Regular expressions aren't exactly my strong suit. I got a regex for validating international phone numbers here. The validation bit works for me but I don't understand how I can take the regex result and use it to format the number. My question is how do I figure out, from the regex, what the groupings are that I can use to display?
var intl1RegexObj = /^((\+)?[1-9]{1,2})?([-\s\.])?((\(\d{1,4}\))|\d{1,4})(([-\s\.])?[0-9]{1,12}){1,2}$/;
if (IntlRegexObj.test(businessPhoneValue))
{
var formattedPhoneNumber = businessPhoneValue.replace(IntlRegexObj, "($1)");
// display formatted result
}
After simplifying that mess of a regex:
if (subject.match(/^((?:\+)?[1-9]{1,2})?[\-\s.]?((?:\(\d{1,4}\))|\d{1,4})([\-\s.]?\d{1,12}){1,2}$/)) {
// Successful match
}
There are now only 3 capturing groups.
First one $1 is easy, the country code with an optional +.
Then you have the local area code, basically 1-4 numbers with / without parentheses optionally prefixed by [-\s.]. That's $2
Finally you have your the actual phone number which can be from 1 to 24 numbers, including optional space or dot or minus sign [-\s.]

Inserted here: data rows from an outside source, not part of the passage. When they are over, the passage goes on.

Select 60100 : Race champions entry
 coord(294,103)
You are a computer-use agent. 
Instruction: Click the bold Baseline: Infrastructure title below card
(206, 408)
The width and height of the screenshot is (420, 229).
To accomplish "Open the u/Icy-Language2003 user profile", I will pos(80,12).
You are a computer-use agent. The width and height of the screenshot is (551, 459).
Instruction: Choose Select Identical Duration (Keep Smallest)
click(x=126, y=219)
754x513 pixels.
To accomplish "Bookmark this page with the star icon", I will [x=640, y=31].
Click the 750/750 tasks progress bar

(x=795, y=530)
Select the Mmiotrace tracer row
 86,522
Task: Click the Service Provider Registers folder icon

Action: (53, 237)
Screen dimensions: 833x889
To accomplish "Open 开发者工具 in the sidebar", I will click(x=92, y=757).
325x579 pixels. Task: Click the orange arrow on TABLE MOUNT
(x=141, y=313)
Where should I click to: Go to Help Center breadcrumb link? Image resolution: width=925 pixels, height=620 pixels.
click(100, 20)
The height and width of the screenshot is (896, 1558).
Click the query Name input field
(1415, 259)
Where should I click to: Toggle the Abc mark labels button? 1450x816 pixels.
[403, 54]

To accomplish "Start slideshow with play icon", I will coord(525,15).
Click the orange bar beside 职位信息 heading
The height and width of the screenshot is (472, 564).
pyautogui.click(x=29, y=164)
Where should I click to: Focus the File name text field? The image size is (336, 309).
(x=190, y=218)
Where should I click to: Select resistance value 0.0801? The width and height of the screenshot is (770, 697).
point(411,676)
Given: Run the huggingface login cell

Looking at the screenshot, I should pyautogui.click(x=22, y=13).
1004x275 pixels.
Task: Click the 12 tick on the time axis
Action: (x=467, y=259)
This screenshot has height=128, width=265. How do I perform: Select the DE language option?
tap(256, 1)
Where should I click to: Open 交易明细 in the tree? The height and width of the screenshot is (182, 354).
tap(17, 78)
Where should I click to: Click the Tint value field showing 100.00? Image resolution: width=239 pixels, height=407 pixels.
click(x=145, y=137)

More detailed explanation:
"
^ # Assert position at the beginning of the string
( # Match the regular expression below and capture its match into backreference number 1
(?: # Match the regular expression below
\+ # Match the character “+” literally
)? # Between zero and one times, as many times as possible, giving back as needed (greedy)
[1-9] # Match a single character in the range between “1” and “9”
{1,2} # Between one and 2 times, as many times as possible, giving back as needed (greedy)
)? # Between zero and one times, as many times as possible, giving back as needed (greedy)
[-\s.] # Match a single character present in the list below
# The character “-”
# A whitespace character (spaces, tabs, line breaks, etc.)
# The character “.”
? # Between zero and one times, as many times as possible, giving back as needed (greedy)
( # Match the regular expression below and capture its match into backreference number 2
# Match either the regular expression below (attempting the next alternative only if this one fails)
(?: # Match the regular expression below
\( # Match the character “(” literally
\d # Match a single digit 0..9
{1,4}# Between one and 4 times, as many times as possible, giving back as needed (greedy)
\) # Match the character “)” literally
)
| # Or match regular expression number 2 below (the entire group fails if this one fails to match)
\d # Match a single digit 0..9
{1,4} # Between one and 4 times, as many times as possible, giving back as needed (greedy)
)
( # Match the regular expression below and capture its match into backreference number 3
[-\s.] # Match a single character present in the list below
# The character “-”
# A whitespace character (spaces, tabs, line breaks, etc.)
# The character “.”
? # Between zero and one times, as many times as possible, giving back as needed (greedy)
\d # Match a single digit 0..9
{1,12} # Between one and 12 times, as many times as possible, giving back as needed (greedy)
){1,2} # Between one and 2 times, as many times as possible, giving back as needed (greedy)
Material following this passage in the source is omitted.